Length of The Lunar Month
The length of a month orbit/cycle is difficult to predict and varies from its average value. Because observations are subject to uncertainty and weather conditions, and astronomical methods are highly complex, there have been attempts to create fixed arithmetical rules.
The average length of the synodic month is 29.530589 days. This requires the length of a month to be alternately 29 and 30 days (termed respectively hollow and full). The distribution of hollow and full months can be determined using continued fractions, and examining successive approximations for the length of the month in terms of fractions of a day. In the list below, after the number of days listed in the numerator, an integer number of months as listed in the denominator have been completed:
- 29 / 1 (error: 1 day after about 2 months)
- 30 / 1 (error: 1 day after about 2 months)
- 59 / 2 (error: 1 day after about 33 months)
- 443 / 15 (error: 1 day after about 30 years)

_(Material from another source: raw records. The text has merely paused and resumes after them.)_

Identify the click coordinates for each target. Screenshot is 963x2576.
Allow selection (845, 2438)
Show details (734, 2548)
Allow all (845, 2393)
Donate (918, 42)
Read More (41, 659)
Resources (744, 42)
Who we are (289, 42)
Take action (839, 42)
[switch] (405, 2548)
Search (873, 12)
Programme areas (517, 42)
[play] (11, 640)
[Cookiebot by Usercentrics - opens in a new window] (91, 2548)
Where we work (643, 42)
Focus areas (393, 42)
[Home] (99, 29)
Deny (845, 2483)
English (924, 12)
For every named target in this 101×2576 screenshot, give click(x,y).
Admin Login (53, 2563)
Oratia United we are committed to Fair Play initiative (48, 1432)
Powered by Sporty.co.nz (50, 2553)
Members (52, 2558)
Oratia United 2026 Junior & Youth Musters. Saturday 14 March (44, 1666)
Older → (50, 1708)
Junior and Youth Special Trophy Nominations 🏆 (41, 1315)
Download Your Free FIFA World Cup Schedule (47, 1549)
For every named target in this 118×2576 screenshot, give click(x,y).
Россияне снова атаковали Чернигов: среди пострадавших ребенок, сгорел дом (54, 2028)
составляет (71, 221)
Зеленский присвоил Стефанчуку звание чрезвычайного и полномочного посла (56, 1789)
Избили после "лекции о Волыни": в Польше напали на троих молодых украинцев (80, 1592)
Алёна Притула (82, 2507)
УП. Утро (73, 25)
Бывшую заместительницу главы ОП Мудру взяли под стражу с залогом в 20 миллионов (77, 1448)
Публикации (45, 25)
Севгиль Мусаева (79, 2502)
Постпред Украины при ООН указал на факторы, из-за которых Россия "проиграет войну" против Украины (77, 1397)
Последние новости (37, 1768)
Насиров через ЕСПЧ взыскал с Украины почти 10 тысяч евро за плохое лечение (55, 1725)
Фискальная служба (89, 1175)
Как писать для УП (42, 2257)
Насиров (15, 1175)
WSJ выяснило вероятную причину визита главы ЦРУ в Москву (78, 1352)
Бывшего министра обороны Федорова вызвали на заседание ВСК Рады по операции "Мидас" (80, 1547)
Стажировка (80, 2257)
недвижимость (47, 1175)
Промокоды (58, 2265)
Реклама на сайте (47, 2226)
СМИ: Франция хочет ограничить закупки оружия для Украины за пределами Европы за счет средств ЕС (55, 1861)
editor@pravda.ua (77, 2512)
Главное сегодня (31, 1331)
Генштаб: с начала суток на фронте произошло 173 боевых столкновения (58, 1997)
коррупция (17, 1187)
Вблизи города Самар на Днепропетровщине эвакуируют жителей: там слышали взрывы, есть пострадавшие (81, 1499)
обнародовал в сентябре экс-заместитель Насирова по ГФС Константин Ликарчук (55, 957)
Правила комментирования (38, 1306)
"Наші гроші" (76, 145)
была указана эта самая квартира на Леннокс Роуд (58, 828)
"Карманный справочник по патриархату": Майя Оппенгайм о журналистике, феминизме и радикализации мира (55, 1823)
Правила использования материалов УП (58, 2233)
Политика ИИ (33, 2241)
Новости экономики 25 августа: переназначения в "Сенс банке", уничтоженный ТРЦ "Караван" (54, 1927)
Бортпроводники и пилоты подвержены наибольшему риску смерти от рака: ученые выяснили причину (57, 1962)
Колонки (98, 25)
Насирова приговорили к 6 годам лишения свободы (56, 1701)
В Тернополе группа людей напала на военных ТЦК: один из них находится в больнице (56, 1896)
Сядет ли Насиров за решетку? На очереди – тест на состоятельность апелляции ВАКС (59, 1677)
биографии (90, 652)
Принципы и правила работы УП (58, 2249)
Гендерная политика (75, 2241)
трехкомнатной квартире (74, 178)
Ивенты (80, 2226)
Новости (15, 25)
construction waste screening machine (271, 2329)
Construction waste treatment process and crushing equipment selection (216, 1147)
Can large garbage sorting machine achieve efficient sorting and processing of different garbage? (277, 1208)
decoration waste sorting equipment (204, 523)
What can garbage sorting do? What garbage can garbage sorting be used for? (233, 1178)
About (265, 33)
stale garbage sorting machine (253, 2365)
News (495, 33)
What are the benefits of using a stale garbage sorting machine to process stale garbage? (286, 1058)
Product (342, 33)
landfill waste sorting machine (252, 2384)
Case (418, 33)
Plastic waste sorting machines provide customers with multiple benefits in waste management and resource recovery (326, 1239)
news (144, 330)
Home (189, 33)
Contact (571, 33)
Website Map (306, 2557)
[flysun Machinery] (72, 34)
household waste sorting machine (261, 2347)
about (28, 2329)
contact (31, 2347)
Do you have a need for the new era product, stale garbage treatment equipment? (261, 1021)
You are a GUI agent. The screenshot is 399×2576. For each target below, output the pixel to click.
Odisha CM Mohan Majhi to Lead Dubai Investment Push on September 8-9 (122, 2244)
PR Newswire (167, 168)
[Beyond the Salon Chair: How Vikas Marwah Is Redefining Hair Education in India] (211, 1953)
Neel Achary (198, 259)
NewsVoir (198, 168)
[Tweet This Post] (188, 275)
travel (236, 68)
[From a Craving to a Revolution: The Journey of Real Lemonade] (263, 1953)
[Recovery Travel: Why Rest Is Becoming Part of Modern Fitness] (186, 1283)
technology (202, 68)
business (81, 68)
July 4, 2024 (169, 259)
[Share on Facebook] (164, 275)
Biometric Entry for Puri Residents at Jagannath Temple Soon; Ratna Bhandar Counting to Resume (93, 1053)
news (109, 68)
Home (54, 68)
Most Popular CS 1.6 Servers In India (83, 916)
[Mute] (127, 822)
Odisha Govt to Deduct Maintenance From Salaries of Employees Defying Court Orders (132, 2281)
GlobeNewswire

- 502 / 17 (error: 1 day after about 70 years)
- 1447 / 49 (error: 1 day after about 3 millennia)
- 25101 / 850 (error: dependent on change of synodic month value)
These fractions can be used in the construction of lunar calendars, or in combination with a solar calendar to produce a lunisolar calendar. The 49-month cycle was proposed as the basis of an alternative Easter computation by Isaac Newton around 1700. The tabular Islamic calendar's 360-month cycle is equivalent to 24×15 months minus a correction of one day.